The presence of Iranian troops, missiles, rockets and air-defense systems in Syria is a serious threat to Syria’s neighbors, including US allies Israel, Turkey and Jordan, and escalates regional tensions, Jeffrey said. In mid-September, Syrian anti-aircraft guns inadvertently shot down a Russian military airplane over Syria, killing 15 people on board, in fighting that erupted after Israeli missiles hit an Iranian airplane delivering weapons to Damascus.
“This is the kind of escalation the Iranian presence brings,” Jeffrey said in remarks at the Atlantic Council. “It’s not that we just don’t like Iranians far from their shores. We just do not like the extremely dangerous situation that they introduce to a cauldron of danger and horror that is the Syrian conflict. So our position is that they need to go.”
Jeffrey’s explanation provided more nuance to the US policy in Syria, where several thousand US troops are stationed in the country’s northeast and diplomats are trying to negotiate an end to a war that has killed 500,000 and displaced 11 million Syrians. The administration of US President Donald Trump has said that it has three goals in Syria – defeating the Islamic State, replacing the Damascus government and countering Iran.
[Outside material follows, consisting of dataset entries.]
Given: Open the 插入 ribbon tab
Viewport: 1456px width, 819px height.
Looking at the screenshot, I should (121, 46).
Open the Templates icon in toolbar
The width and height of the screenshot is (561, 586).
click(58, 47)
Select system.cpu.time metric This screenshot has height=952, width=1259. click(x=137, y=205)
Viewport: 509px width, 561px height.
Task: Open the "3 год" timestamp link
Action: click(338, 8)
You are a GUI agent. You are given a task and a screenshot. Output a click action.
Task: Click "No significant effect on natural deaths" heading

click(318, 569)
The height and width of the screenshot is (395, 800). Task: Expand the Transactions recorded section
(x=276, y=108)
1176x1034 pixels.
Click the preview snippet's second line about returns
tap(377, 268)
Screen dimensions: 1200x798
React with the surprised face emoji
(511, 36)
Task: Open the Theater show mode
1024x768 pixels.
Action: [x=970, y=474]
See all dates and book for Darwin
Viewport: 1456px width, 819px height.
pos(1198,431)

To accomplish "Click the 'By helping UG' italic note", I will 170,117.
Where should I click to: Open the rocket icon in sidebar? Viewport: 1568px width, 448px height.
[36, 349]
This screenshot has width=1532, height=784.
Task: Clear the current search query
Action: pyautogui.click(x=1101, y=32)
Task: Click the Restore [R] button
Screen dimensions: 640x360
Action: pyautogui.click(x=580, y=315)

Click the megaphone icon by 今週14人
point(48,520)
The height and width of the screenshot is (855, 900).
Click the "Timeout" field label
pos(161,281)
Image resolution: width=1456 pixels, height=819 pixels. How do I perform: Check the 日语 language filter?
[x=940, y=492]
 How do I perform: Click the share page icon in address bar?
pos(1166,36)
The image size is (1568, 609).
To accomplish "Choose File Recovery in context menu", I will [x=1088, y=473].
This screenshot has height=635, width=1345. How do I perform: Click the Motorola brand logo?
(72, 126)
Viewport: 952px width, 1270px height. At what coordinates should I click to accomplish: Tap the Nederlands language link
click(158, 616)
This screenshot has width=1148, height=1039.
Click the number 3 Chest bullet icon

Jeffrey’s remarks point to the strategic importance of removing Iranian troops from Syria to create a stable environment that will enable a political settlement to the seven-year-old civil war.
“The presence of Iranian forces, particularly power projection forces in Syria, is first and foremast a concern for Israel but it’s also a concern for every other country that borders Syria and it’s a big concern for the United States as well,” Jeffrey said. “We see no reason to tolerate this. We see no reason for this to be there. We see this as sparking a conflict.”
Jeffrey blamed Iran along with Russia for the destruction of Syrian cities, which has created reconstruction costs estimated at $300 billion to $400 billion. “It’s largely rubble,” Jeffrey said, of the parts of Syria controlled by Syrian President Bashar al-Assad, “because of the way Iranians and particularly the Russians carried out actions in the cities against opposition.”
North American and European nations will not pay that cost as they paid to reconstruct Lebanon following its war with Israel in 2006. “We paid the bill for something than an Iranian surrogate launched,” Jeffrey said, referring to Hezbollah, which attacked Israel from positions inside Lebanon. “That’s not going to happen again.”